Although games can be cultural universes and interesting forms of human activity, why are they of real importance in human life, as they are often seen as non-productive and non-productive? just for fun?

For example, the Afghan game buzkashi provides excellent training in mounted warfare. Many strategy games, such as chess or Go (also known as Go), explicitly simulate war because they involve both capturing enemy troops and territory. The exclusive board game, involving both strategy and chance, models real estate transactions and became popular during the Great Depression of the 1930s. Finally, Roberts, Arth, and Bush (1959 ) believe that games of chance model human interaction with the unpredictable forces of nature, divination, or seeking supernatural guidance to meet life’s needs.

Physical skill games are cultural universes and are present in all societies where the game is or has been covered. The small number of reported cases of games being absent are likely examples of cultural decline, where societies that once had games subsequently lost them, or cases where ethnographers reported falsely reported their absence (Roberts and Barry 1976).

Are Games Related To Parenting?

The game is related to society’s emphasis on the upbringing of children. Cross-cultural studies by Roberts and Sutton-Smith (1962) and Roberts and Barry (1976) show that:

  1. Strategy game linked to superior obedience training
  2. Gambling involves more responsible training, greater achievement anxiety, and harsher sexual training
  3. Games of physical skill are associated with higher rewards for success and a higher frequency of success.

Why?

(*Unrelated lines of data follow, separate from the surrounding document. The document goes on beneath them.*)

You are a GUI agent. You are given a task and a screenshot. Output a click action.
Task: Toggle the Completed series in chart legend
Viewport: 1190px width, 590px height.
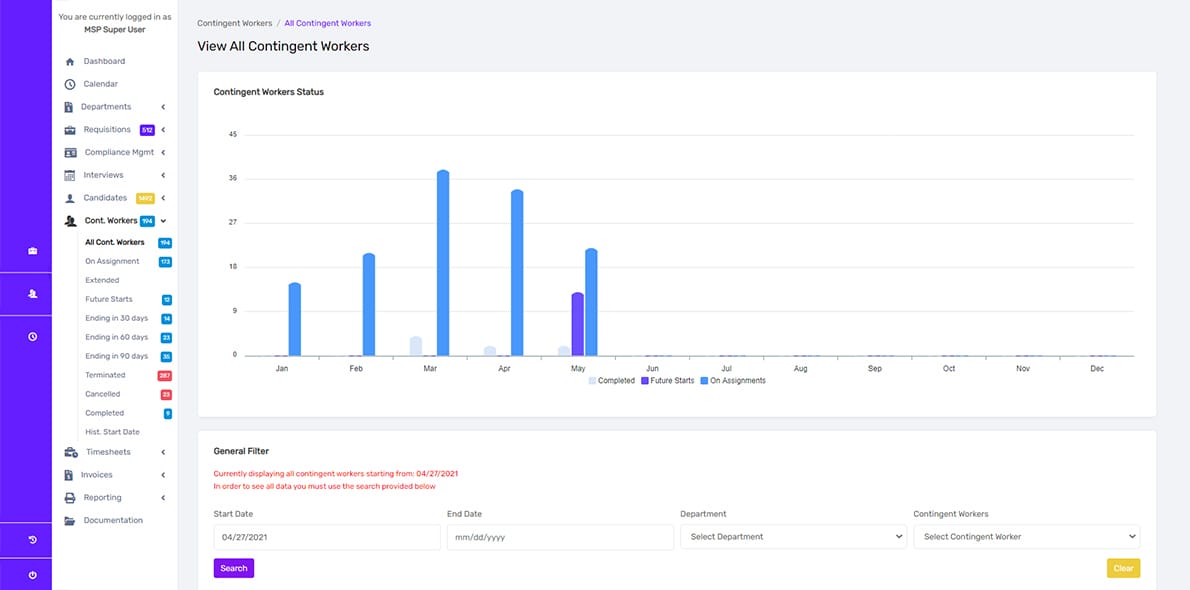point(612,380)
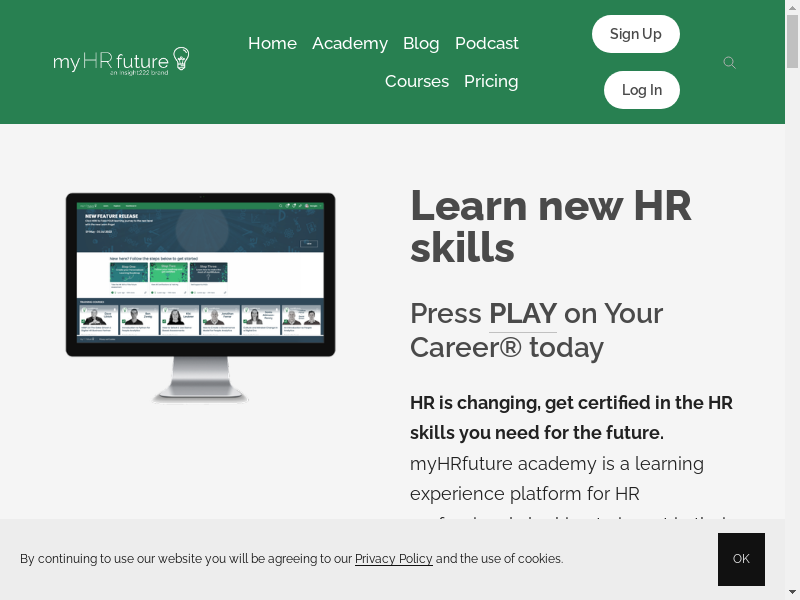Image resolution: width=800 pixels, height=600 pixels.
Task: Select Blog in the navigation bar
Action: coord(421,43)
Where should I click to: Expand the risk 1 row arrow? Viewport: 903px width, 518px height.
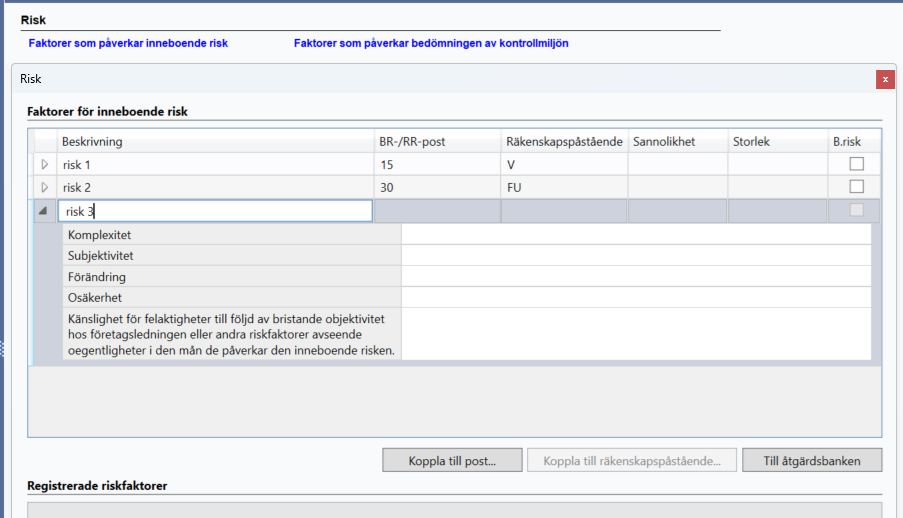pyautogui.click(x=44, y=165)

The underlying theory (Roberts and Sutton-Smith 1962) is that games not only provide a place to learn about social and cultural life, but they are also a means of reducing internal conflicts that arise in the process. socialization process. So, for example, in societies where children must obey others, strategy games may be loved because they give children and many adults the opportunity to manipulate and control while playing actions. vi that they cannot easily accept as children or adults if they do not. have power over others. As for games of chance, they may allow a player to play the game with no liability when in reality he must bear considerable responsibility. And while games of physical skill don’t seem like an obvious way out for conflict resolution, they sometimes allow a child to win the game by playing with a player with similar skills.

Are Sports Related To War And Other Forms Of Aggression?

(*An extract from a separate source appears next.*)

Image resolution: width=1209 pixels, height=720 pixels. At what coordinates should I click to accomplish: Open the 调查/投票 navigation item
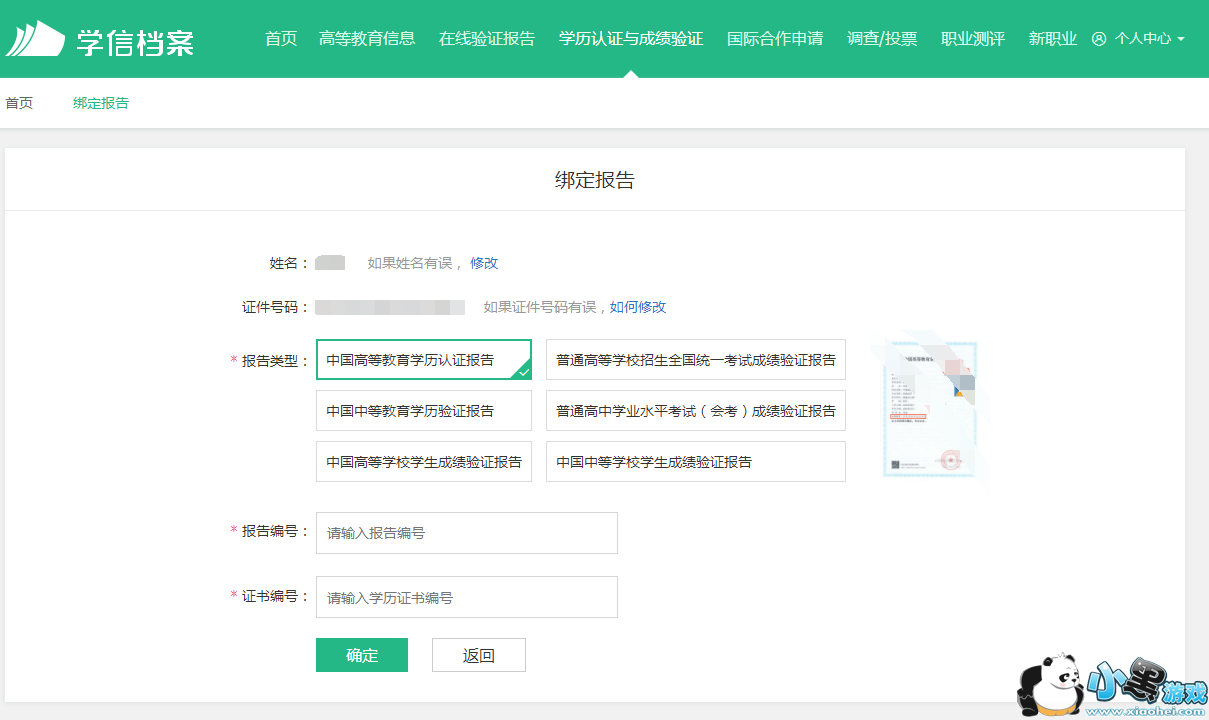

A theory known as the “cultural stereotype model” asserts that aggression is largely a learned behavior; if so, all forms of aggression are likely to coexist. Alternatively, another theory is that venting anger in an area of ​​aggression, such as sport, reduces other forms of aggression. If the first theory is correct, one would expect aggressive or aggressive sports to predict more aggression in other aspects of life. If the second hypothesis is correct, one would expect that more aggressive sports would be less likely to lead to other forms of aggression, such as war.

Future Research Directions

We know that societies with more political hierarchies and social stratification are more likely to have strategy games, but we don’t know much about the content of those games. Do more socially stratified societies also model unequal status and roles in the games they play (such as chess with kings, queens, bishops, knights, and pawns) )? If games help children master, are higher roles or positions often modeled in games?

In many societies, children play in unstructured ways, such as “playing indoors” or “playing with adults”. Are they more likely to play like this when given multiple tasks as children, or when they have fewer tasks to do?